Page excerpt:

GATK on Biowulf
Description

The Genome Analysis Toolkit (GATK) is a software package developed at the Broad Institute to analyze high-throughput sequencing data. The toolkit includes a wide variety of tools, with a focus on variant discovery and genotyping as well as emphasis on data quality assurance.


Online Tutorial: A practical introduction to GATK 4 on Biowulf

New in May 2021: A self-paced, online tutorial to work through a GATK example on Biowulf. Developed by the Biowulf staff, this tutorial includes a case study of germline variant discovery with WGS data from a trio, and benchmarks for each step. By working through the tutorial, you will learn NGS data preprocessing and how to optimize your Biowulf batch jobs.


Notes

There are multiple versions of GATK available. An easy way of selecting the version is to use modules. To see the modules available, type

    module avail GATK 

To select a module use

    module load GATK/[version]

where [version] is the version of choice.

Documentation

Release notes

References

Resource bundles

GATK Resource bundles contain reference genome assembles (.fa, .fai, .dict), variation data (dbSNP, HapMap, 1000 genomes, ...), and some genotype calls for a gold standard genome.

Resource bundles are available at

/fdb/GATK_resource_bundle

Overview

Environment module

The environment module for GATK (module load GATK or module load GATK/version)

Material provided:
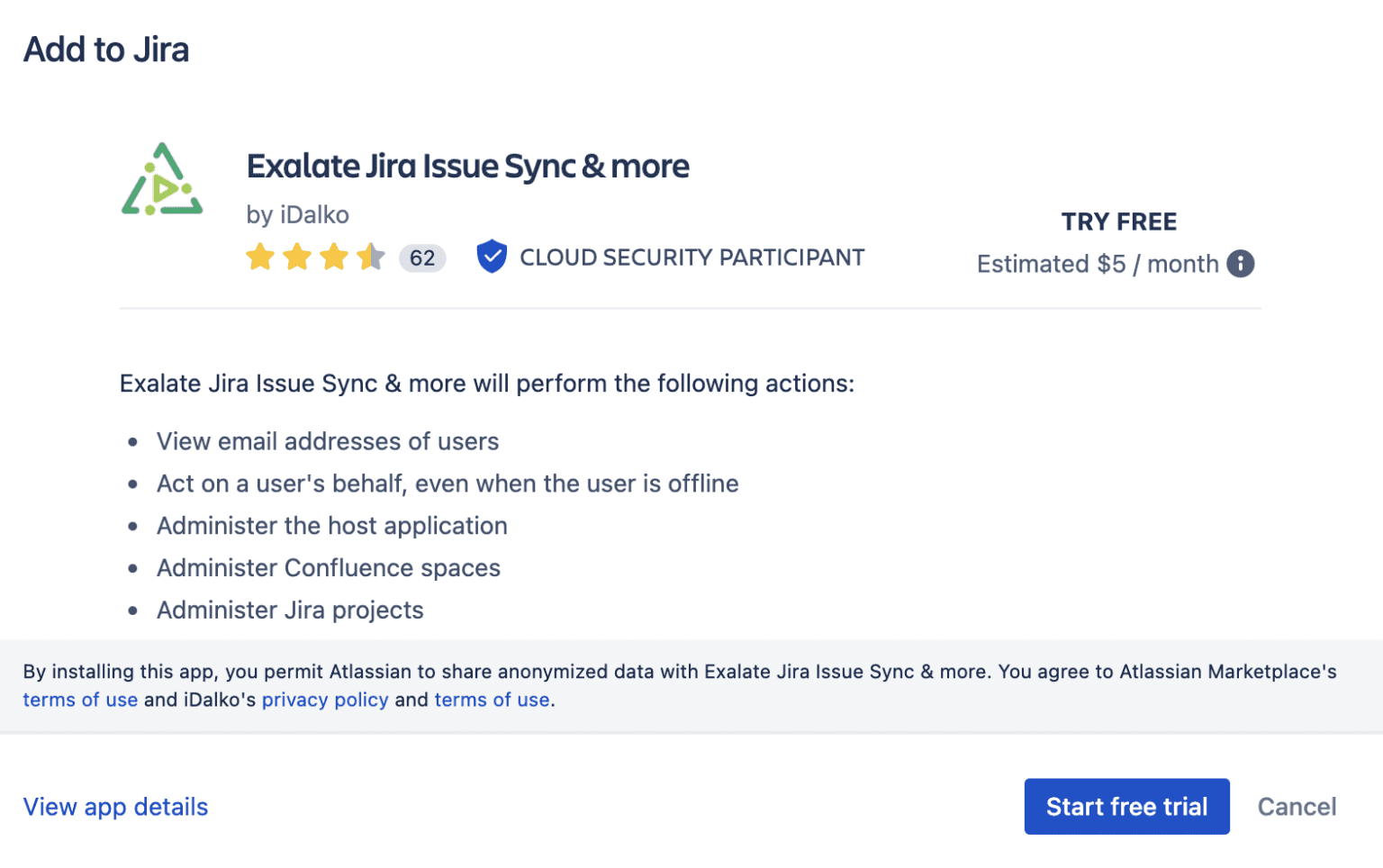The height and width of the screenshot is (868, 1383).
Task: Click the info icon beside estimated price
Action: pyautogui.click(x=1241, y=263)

Exercises:
**a.** Please render this sentence from the GATK page in Spanish: "The Genome Analysis Toolkit (GATK) is a software package developed at the Broad Institute to analyze high-throughput sequencing data."
**b.** Pull out the passage of the GATK page from "module load GATK/[version]" to "gold standard genome.", word for word.

Answer set:
**a.** El Genome Analysis Toolkit (GATK) es un paquete de software desarrollado en el Broad Institute para analizar datos de secuenciación de alto rendimiento.

**b.**
module load GATK/[version]

where [version] is the version of choice.

Documentation

Release notes

References

Resource bundles

GATK Resource bundles contain reference genome assembles (.fa, .fai, .dict), variation data (dbSNP, HapMap, 1000 genomes, ...), and some genotype calls for a gold standard genome.